In Central Park large areas are planned for nature to unfold itself on its own premisses. This simply takes the will and ability to not design and control everything. Make sure a few key features is in place. The most basic is: add water and life will happen, then leave it to rot - and reproduce, and diversify and so on..   

Nature can best produce itself - and you can plan for the best possible circumstances. The result is intact nature, a kind of ´cultural green´. It is letting nature happen. Central Park proves it can be done in the busiest metropolis. 

The photos below are taken from the same site as the photo above. These are just a few of a wide range of species we saw in three days of birding Central Park. Running water, rotting leaves an a good variation of habitats in the park makes it attractive to thousands of birds. If you think of urban birds are just pigeons, then try to go birding in New York! 

Blue Jay 

Hermit Thrush 

White-throated Sparrow 

Winter Wren 

American Robin

The concrete jungle

And the nature within it. The Ramble in Central Park is a hotspot within the hotspot. A top US bird site.

 Biotope on study trip in New York.

Add water - then leave it alone...

 A Yellow-rumped Warbler taking a bath in one of the many ´rivers´.

If you are going to New York we can highly recommend a visit to Central Park! It is a great nature experience.

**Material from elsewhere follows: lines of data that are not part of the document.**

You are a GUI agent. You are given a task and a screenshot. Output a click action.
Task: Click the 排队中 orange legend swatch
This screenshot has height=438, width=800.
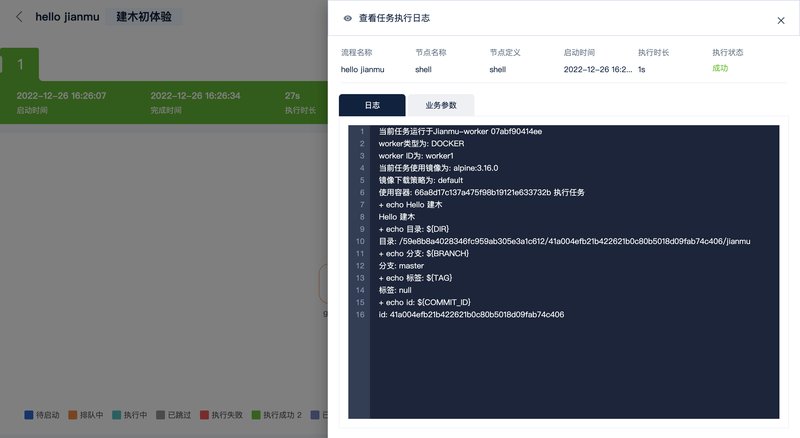pyautogui.click(x=72, y=414)
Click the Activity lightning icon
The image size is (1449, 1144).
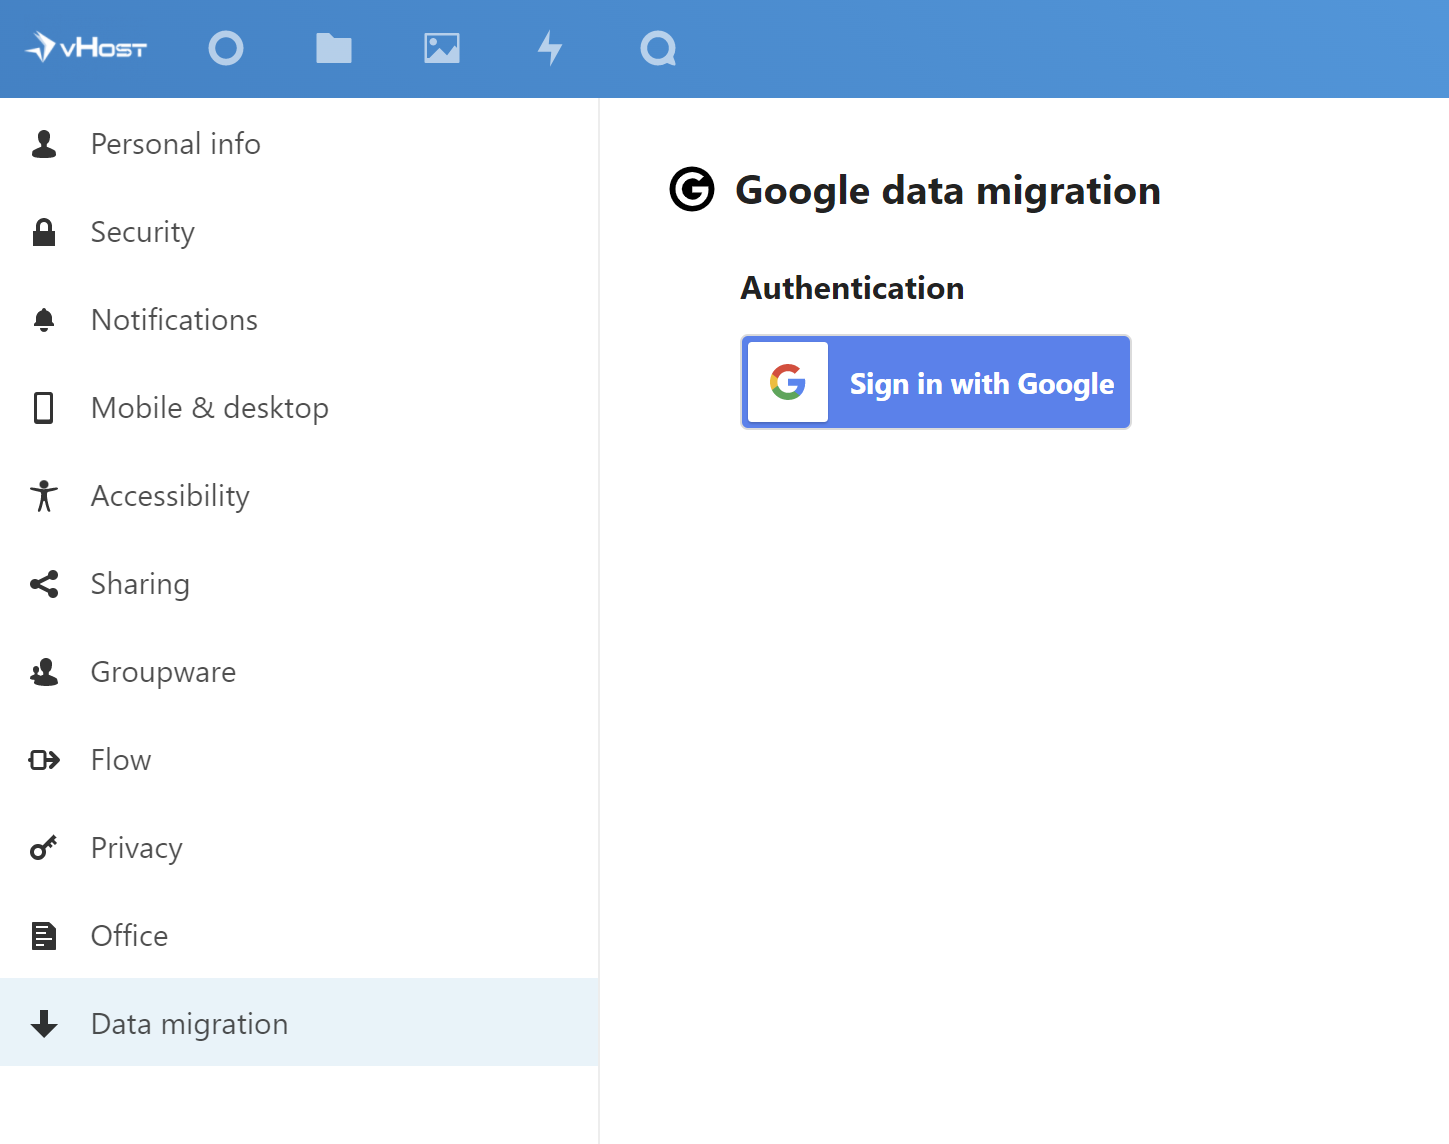tap(550, 47)
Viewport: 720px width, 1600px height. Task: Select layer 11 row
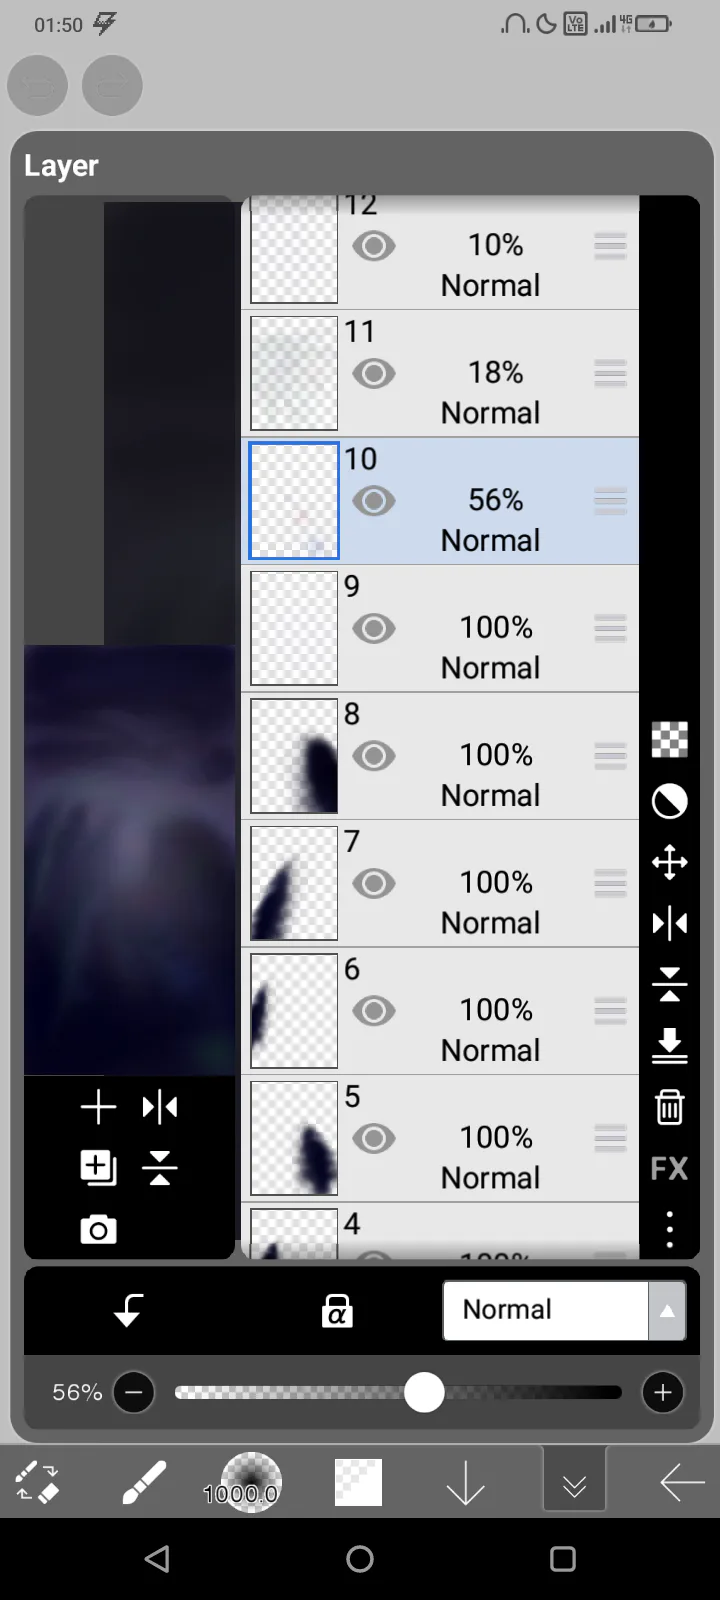(x=440, y=373)

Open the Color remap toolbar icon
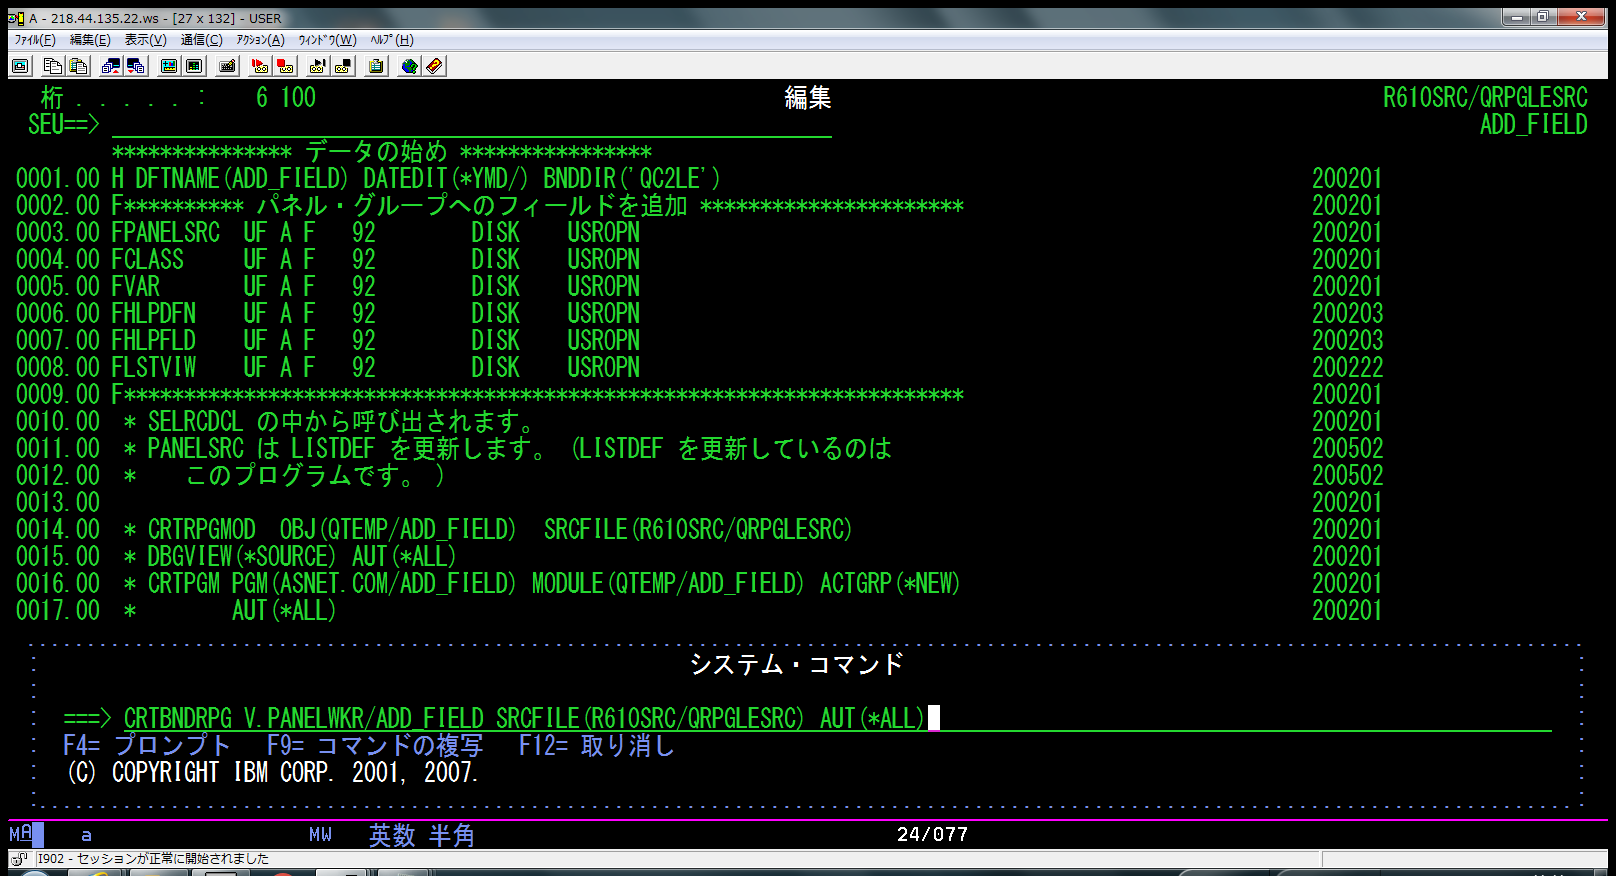(x=194, y=66)
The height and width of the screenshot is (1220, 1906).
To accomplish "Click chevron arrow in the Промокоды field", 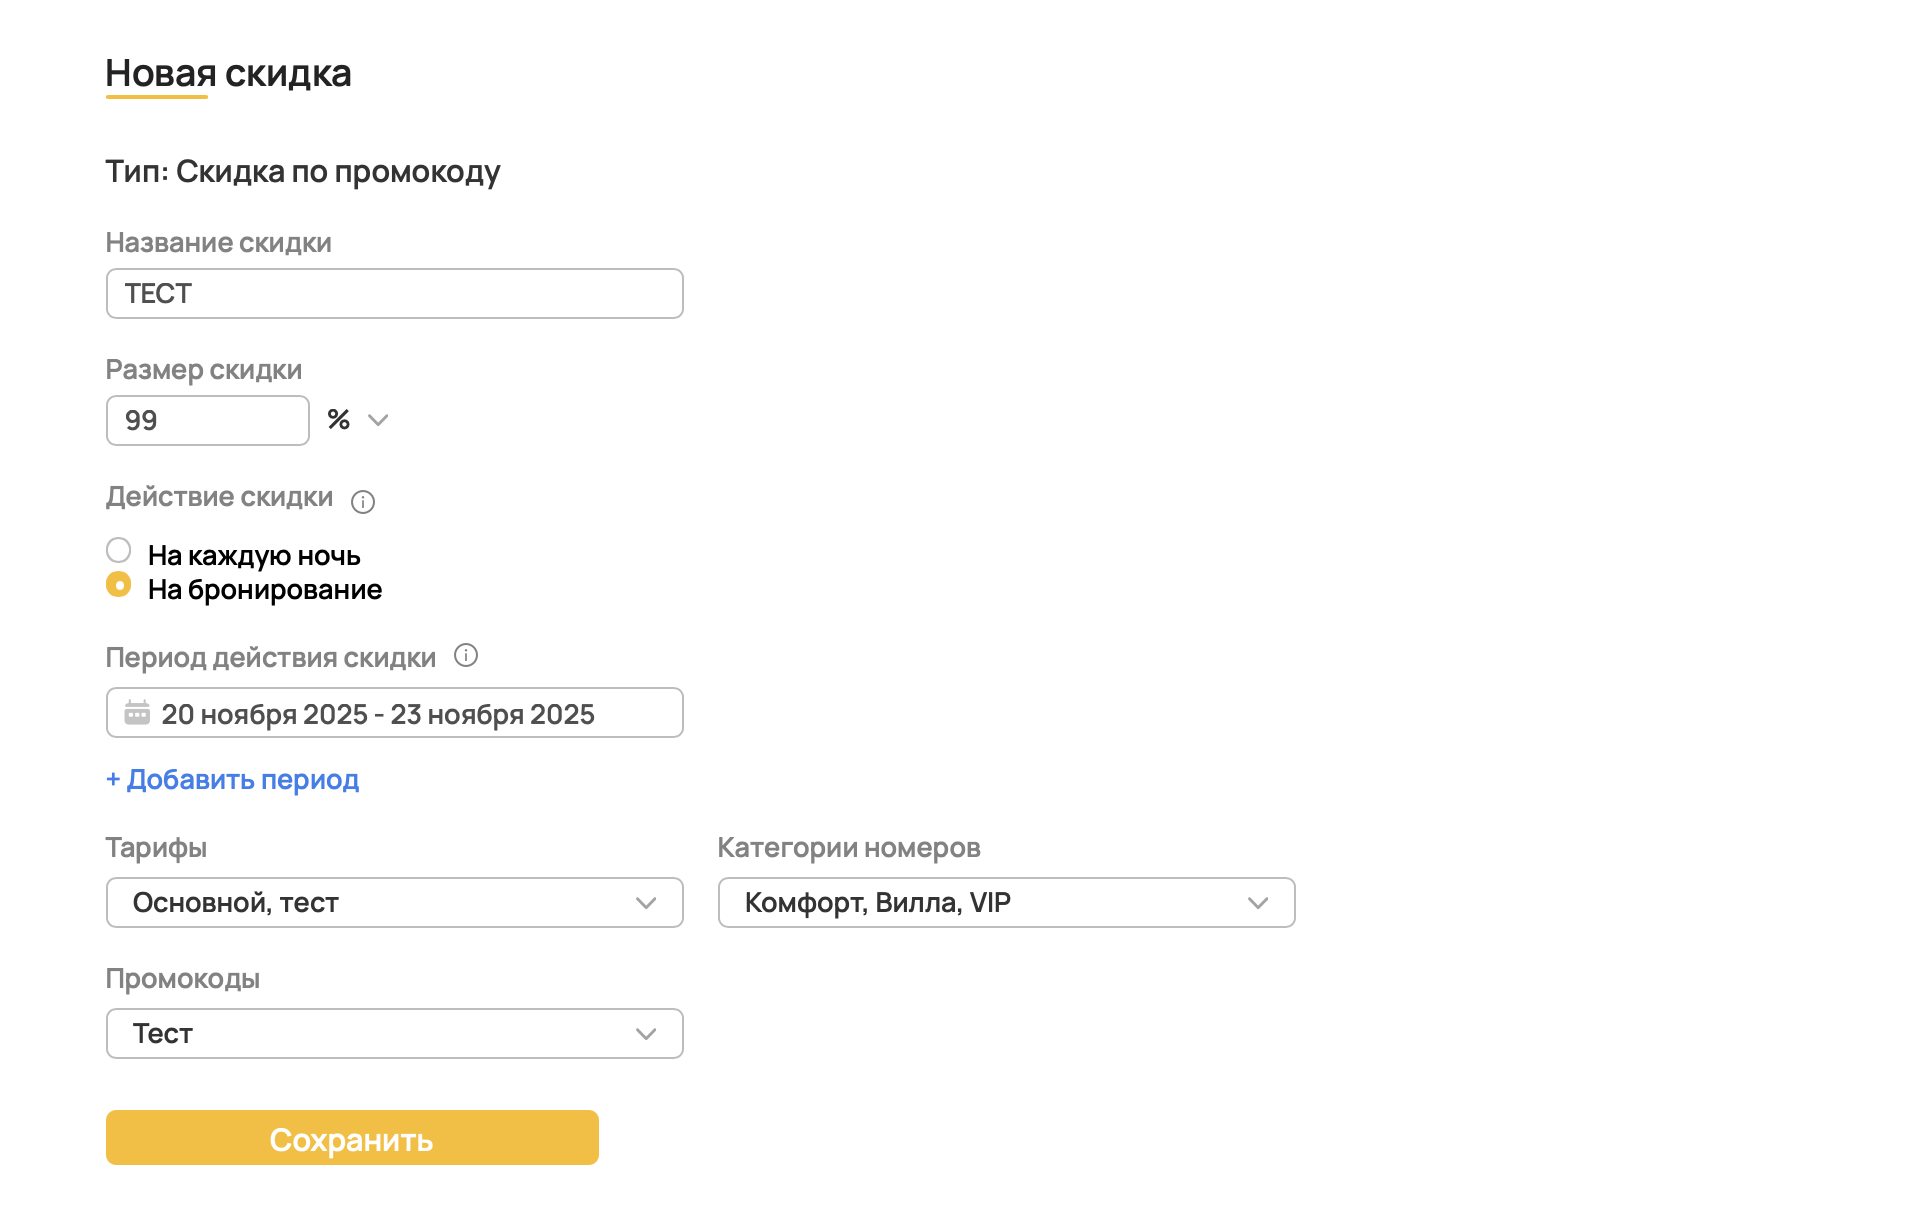I will [646, 1034].
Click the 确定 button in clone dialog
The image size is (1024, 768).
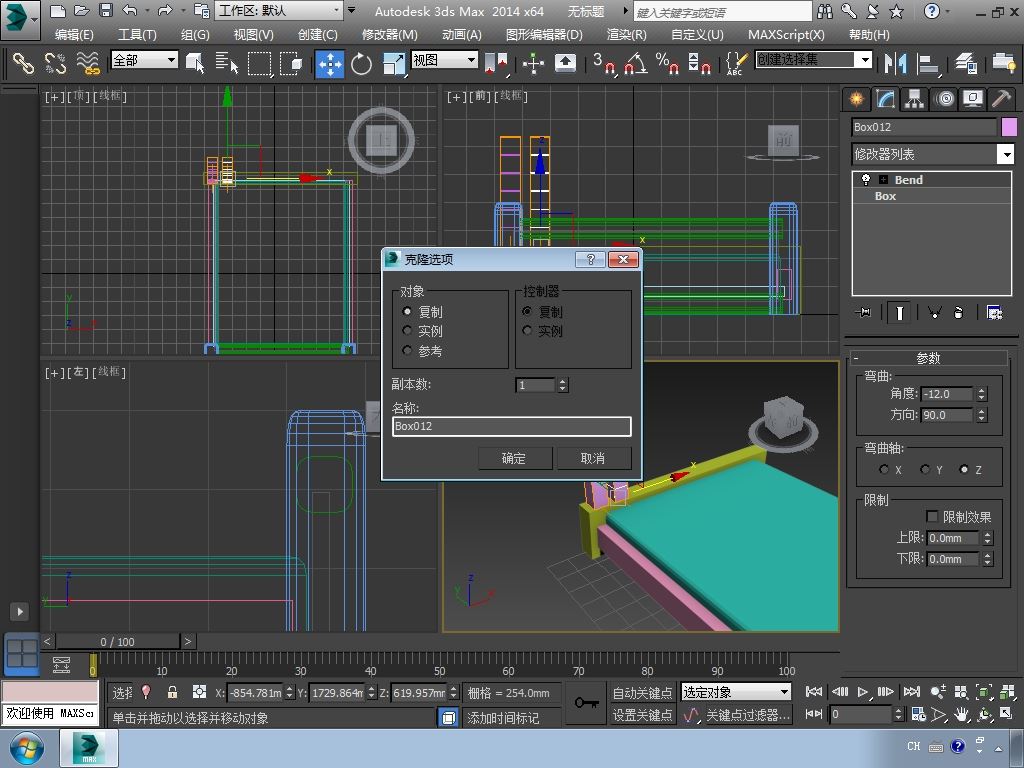[x=513, y=458]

In fact walking around with binoculars hardly seems strange at all, and you are sure to run in to other birders. We thought the near nude guy in pink thong and Dame Edna style glasses on a bicylce was stranger. Anything goes...

Birding is big in the US, and we are impressed with the amount of information available, dedicated to birders. Check out this bird app in Itunes: Audubon Birds of Central Park (Its free! - I would have paid). A quick google search on birding in Central Park will give you all information you will ever need. An overview of the bird sites within the park can be found here (see ´by location´) and at this google map is another overview of hotspots in the park. Birding is definantely on the rise: check out this trailer for the documentary Birders - the Central Park Effect. Normally we bird in Varanger / Arctic Norway - but Central Park most definantely charmed us. We´ll be back... 

New York / Central Park 

Stay tuned for more articles from US - we are now in Cape May at the annual Autumn Birding Festival. Hurricane Sandy is approaching, and we are having a ´silence-before-the-storm-moment´. Meanwhile we are enjoying some spectacular birding here as well!

You can also follow daily tweets from our US bird trip at @BiotopeOffice

To be continued..

Tormod A. / Biotope

02 October 2012

Birding Destination Varanger - the pro nature development study

Varanger is the worlds easiest accessible arctic birding destination. In Varanger you have the northern taiga, tundra and arctic coastline in one destination. Within a days drive you can experience the Pine Grosbeaks in the taiga, and see a wide variety of species on the tundra of the Varanger peninsula. At the coastal bird cliffs the arctic species Brünnichs Guillemot is accompanied by a hundred thousand seabirds. The summer is a hectic season with 24 hours daylight and birds in beautifull breeding plumage. In winter and early spring arctic seaducks concentrate in huge rafts, and at night the Aurora borealis completes the experience. We are at the northern edge of Europe, further east then Istanbul. Despite its extreme northerly position, the Gulf stream keeps the Varanger fjord ice free in winter. It is the only fjord in Norway facing east, and the shallow waters provide feeding grounds for great numbers of birds, and with all basic infrastructure in place it is truly a birders destination.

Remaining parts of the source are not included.